Exercise objective -> What is needed is each line of the data below that holds the string "header".

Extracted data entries
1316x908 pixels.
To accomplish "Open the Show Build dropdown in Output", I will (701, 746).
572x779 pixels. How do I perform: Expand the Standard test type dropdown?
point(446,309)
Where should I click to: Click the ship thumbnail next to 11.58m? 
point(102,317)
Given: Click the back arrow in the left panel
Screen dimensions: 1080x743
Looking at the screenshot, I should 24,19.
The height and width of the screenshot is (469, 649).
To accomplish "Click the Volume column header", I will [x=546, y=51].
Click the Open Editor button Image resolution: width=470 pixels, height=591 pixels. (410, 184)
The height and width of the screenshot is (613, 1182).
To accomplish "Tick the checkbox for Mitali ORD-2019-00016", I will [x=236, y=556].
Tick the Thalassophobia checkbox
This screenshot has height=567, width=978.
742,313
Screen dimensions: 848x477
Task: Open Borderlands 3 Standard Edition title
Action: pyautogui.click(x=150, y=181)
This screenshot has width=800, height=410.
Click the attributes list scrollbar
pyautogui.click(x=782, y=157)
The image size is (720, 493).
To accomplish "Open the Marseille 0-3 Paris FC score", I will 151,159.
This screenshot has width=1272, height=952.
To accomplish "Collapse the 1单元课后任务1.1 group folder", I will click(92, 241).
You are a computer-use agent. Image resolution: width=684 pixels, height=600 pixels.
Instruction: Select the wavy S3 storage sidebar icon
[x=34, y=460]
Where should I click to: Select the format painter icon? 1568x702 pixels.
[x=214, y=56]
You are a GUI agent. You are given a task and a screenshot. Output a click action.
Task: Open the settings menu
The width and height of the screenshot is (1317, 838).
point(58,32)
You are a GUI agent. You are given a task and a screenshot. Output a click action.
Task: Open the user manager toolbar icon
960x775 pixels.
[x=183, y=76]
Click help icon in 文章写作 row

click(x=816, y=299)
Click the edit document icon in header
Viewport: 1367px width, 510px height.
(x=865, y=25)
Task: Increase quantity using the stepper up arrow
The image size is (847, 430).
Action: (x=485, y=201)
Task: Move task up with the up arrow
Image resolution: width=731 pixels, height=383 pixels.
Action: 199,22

Expected answer ->
To accomplish "Click the Volume column header", I will [x=546, y=51].
Click the edit document icon in header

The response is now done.